[Stored data entries]
◆ ◆ ◆

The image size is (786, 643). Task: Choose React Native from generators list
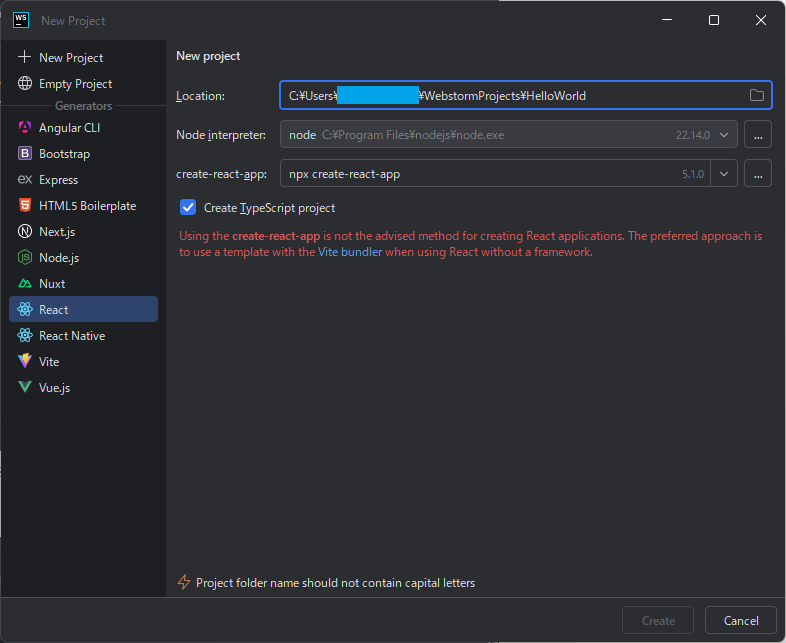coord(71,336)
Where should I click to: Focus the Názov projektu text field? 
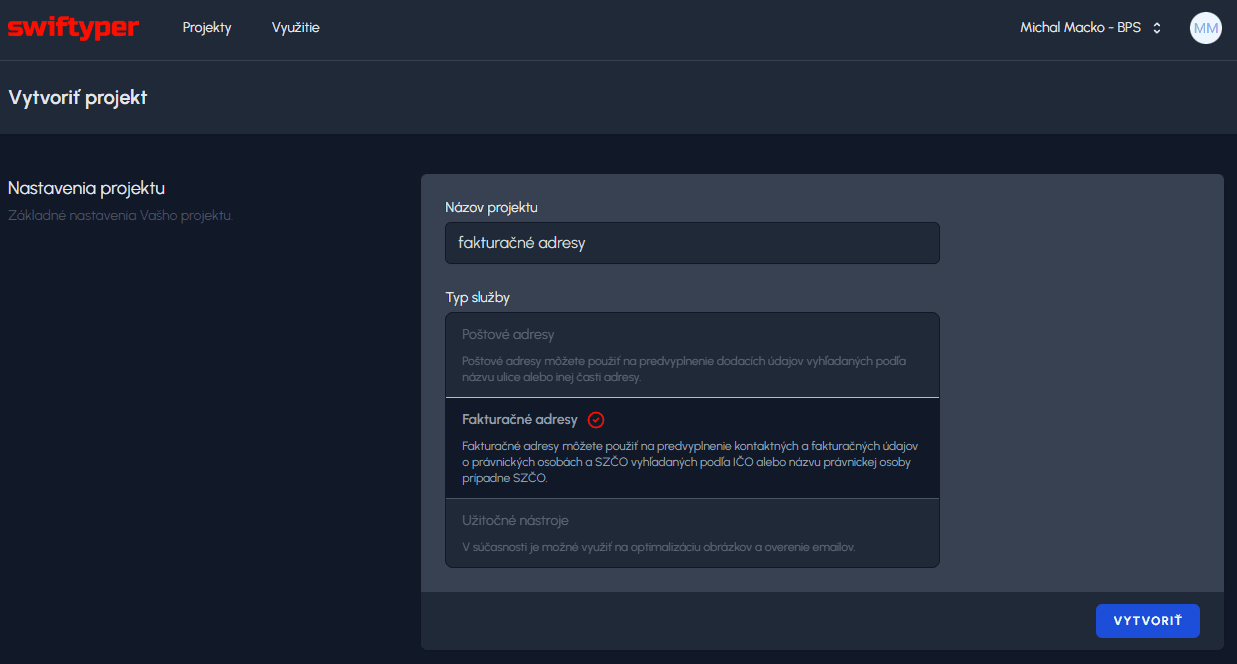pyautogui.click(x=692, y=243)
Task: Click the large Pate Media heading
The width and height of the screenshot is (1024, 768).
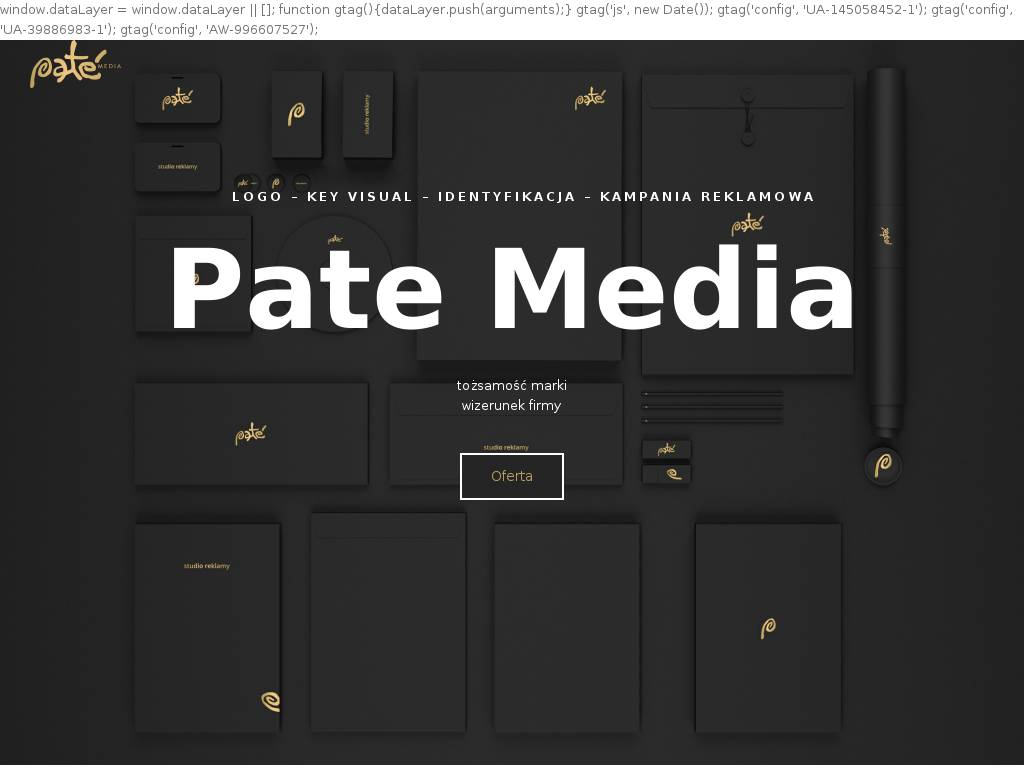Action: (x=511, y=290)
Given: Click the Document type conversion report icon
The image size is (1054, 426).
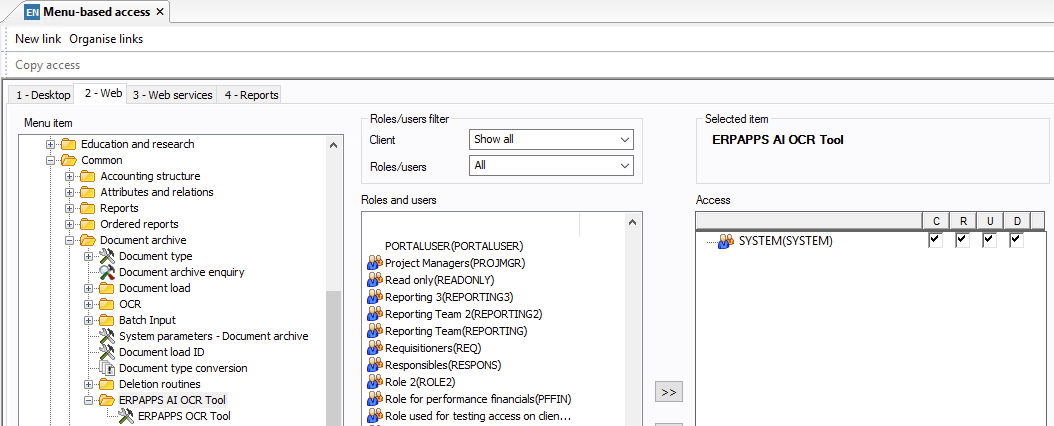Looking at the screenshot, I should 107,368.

◆ ◆ ◆

§ **Your task**
Each entry above must come back exactly as written. Drop the images.

§ **Finished exercise**
The image size is (786, 643). Task: Choose React Native from generators list
coord(71,336)
Where should I click to: Focus the Názov projektu text field? 
pyautogui.click(x=692, y=243)
Task: Click the large Pate Media heading
The width and height of the screenshot is (1024, 768).
Action: (x=511, y=290)
Given: Click the Document type conversion report icon
The image size is (1054, 426).
Looking at the screenshot, I should 107,368.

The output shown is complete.